The sheets I wrapped myself in on the night you died were white, too. Your sister called hours earlier to break the news. She was devastated. And even though I envied you, even though it was my fault, I was devastated too. I rolled under the comforter, twisting the blankets tighter and tighter until I couldn’t breathe, until I was gasping for air, until a fuzziness started blooming in my vision. Is this how you felt in those last moments?

White was the dress you wore as you lay in that casket. It was a frilly thing, with ruffles on the shoulders and poofing out around the hem. Your eyelids were white too, shutting out those shamrock-colored irises with an iron veil. It felt like staring at a doll, an imitation. You never were that pale in real life.

Your sister came to hug me after she read the eulogy. Thank you for coming, she whispered. You were so close to her, it means a lot to our family. Her lip twitched, the way yours always did when you were nervous for an exam or thinking really hard. I nodded, staring at the ashy tile beneath my feet. I couldn’t face her. Not when the slope of her nose bridge, the jut of her chin, and her seawater eyes were almost identical to yours.

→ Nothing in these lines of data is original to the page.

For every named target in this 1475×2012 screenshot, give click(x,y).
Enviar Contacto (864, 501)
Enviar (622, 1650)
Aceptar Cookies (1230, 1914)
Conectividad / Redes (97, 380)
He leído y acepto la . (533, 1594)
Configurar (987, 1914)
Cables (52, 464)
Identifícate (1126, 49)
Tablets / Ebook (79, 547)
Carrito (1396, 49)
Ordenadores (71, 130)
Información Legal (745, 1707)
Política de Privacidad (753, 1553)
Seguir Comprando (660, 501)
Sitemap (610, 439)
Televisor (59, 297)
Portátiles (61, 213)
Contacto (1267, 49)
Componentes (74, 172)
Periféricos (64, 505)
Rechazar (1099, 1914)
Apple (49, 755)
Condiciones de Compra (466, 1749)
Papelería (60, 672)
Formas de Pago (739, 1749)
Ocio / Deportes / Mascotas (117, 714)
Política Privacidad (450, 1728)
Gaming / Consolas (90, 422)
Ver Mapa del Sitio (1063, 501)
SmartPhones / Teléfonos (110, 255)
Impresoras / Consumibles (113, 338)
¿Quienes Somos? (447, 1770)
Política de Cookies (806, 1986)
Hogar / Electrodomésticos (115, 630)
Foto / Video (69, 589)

White was the snow that spewed forth from the sky the day after the funeral. You wouldn’t have liked it. You once told me that you hated the cold. Snow covers up the beautiful pines– those were your words. And they did, they blurred the forest with an artificial opaqueness, but the evergreen branches still poked out, like the way Wite-out never really hides a mistake, just makes it more obvious.